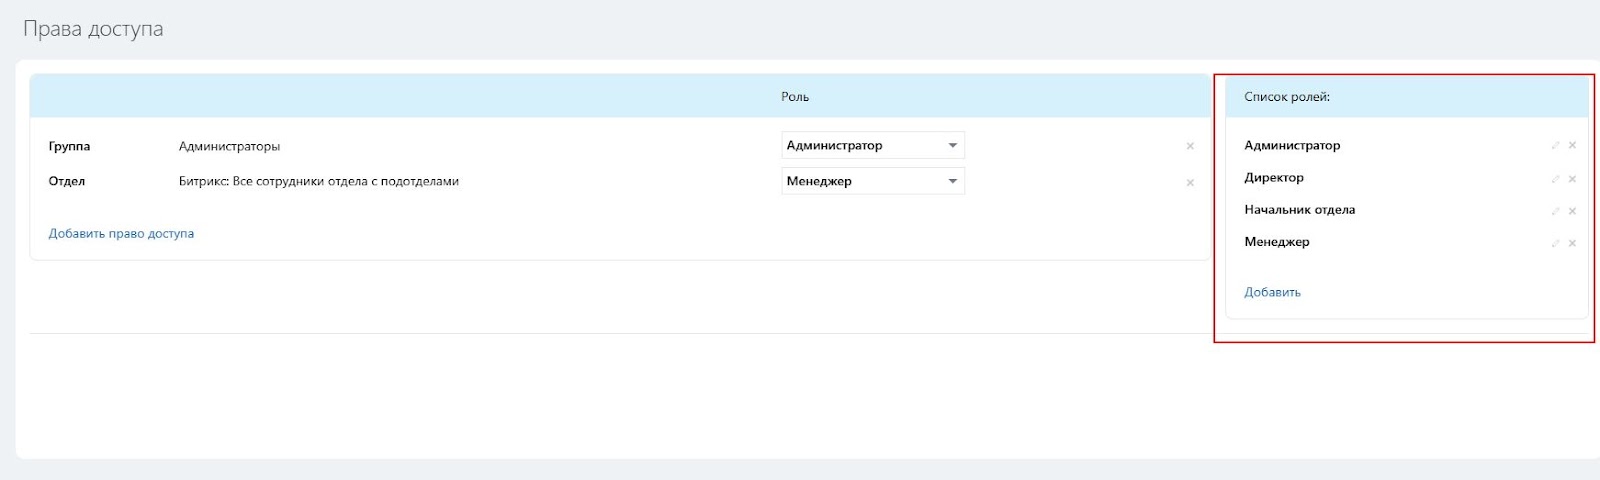1600x480 pixels.
Task: Delete the Начальник отдела role
Action: pyautogui.click(x=1572, y=211)
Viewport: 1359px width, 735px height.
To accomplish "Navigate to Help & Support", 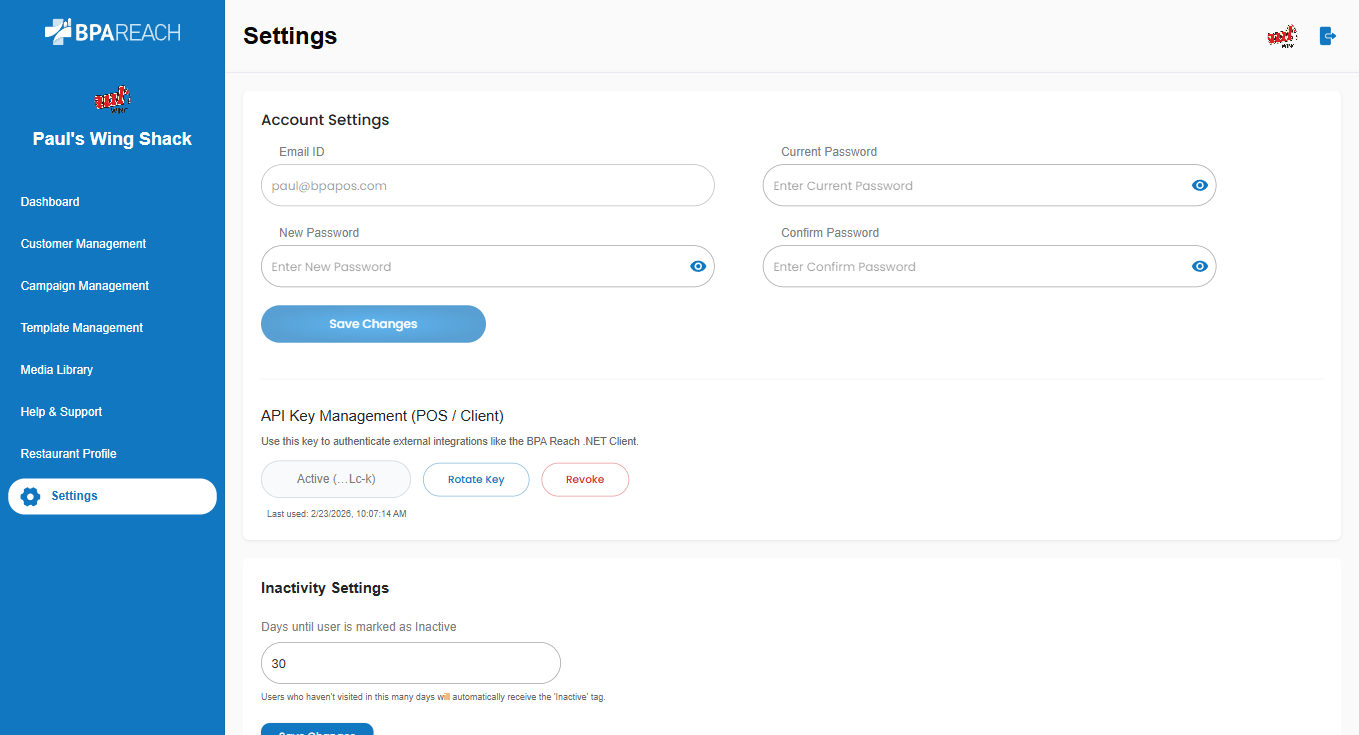I will 61,412.
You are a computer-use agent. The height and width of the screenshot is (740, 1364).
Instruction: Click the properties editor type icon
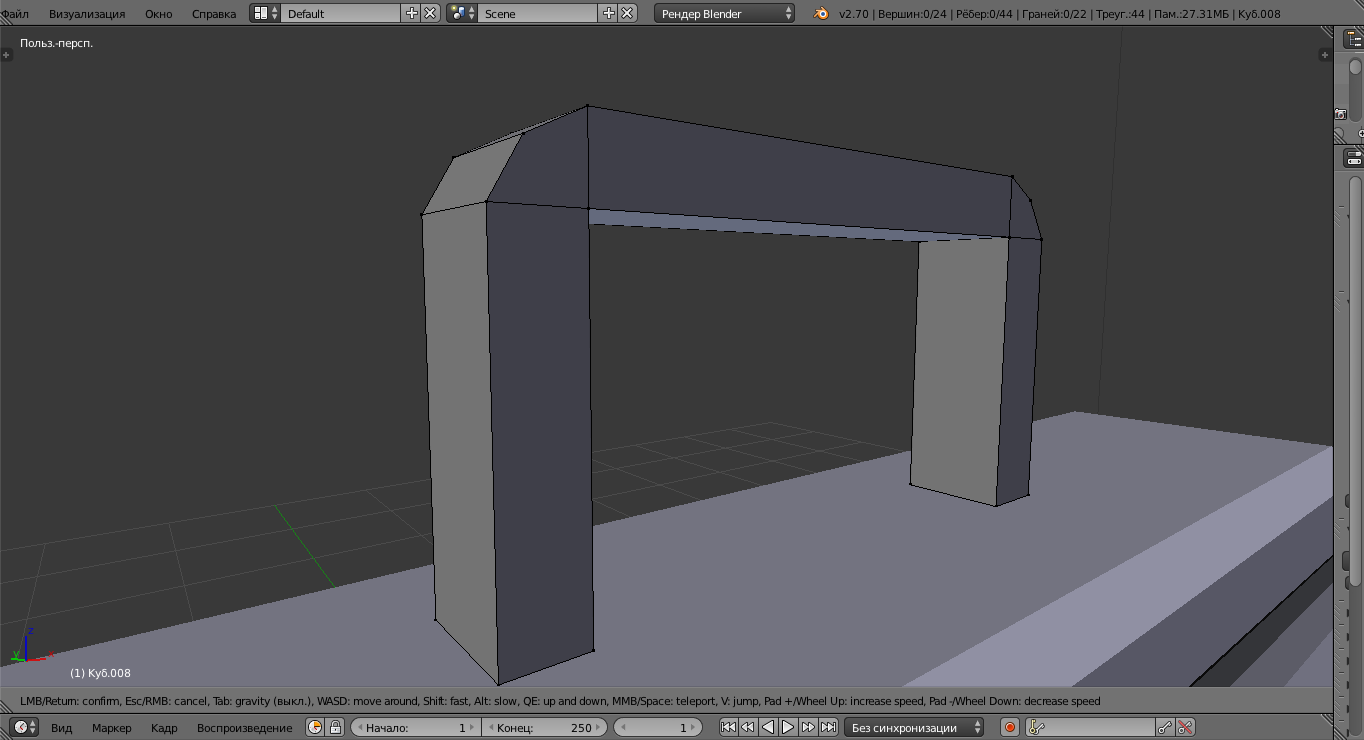point(1353,157)
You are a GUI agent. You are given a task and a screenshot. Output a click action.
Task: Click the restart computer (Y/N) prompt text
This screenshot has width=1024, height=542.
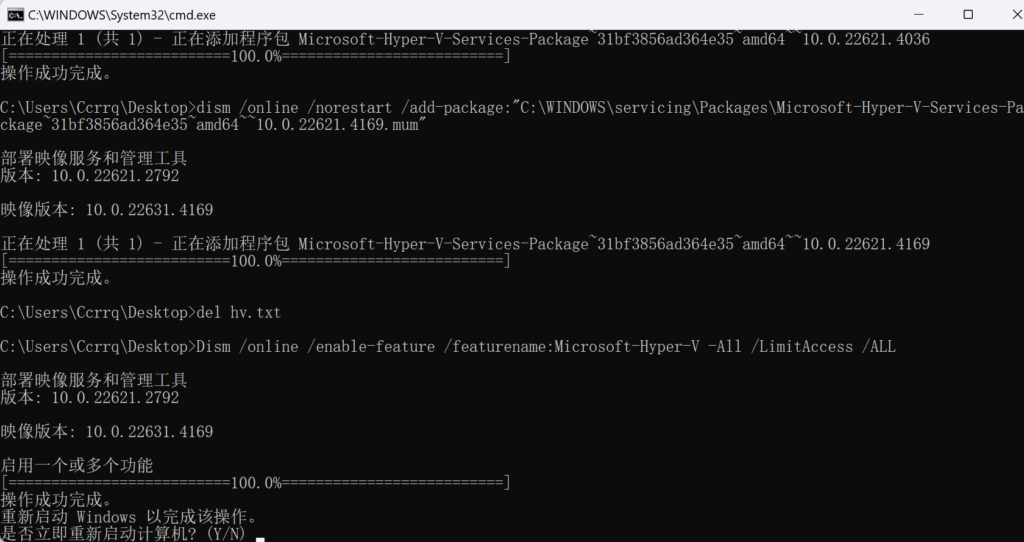tap(122, 534)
· · · · ·
Prompt
Transcribe exactly the span of lines that opens with the line holding "Instruction: Click the" and closes with the last line of the entries above. Omit pictures.

Solution to this problem
Instruction: Click the properties editor type icon
point(1353,157)
You are a GUI agent. You are given a task and a screenshot. Output a click action.
Task: Click the restart computer (Y/N) prompt text
This screenshot has width=1024, height=542.
tap(122, 534)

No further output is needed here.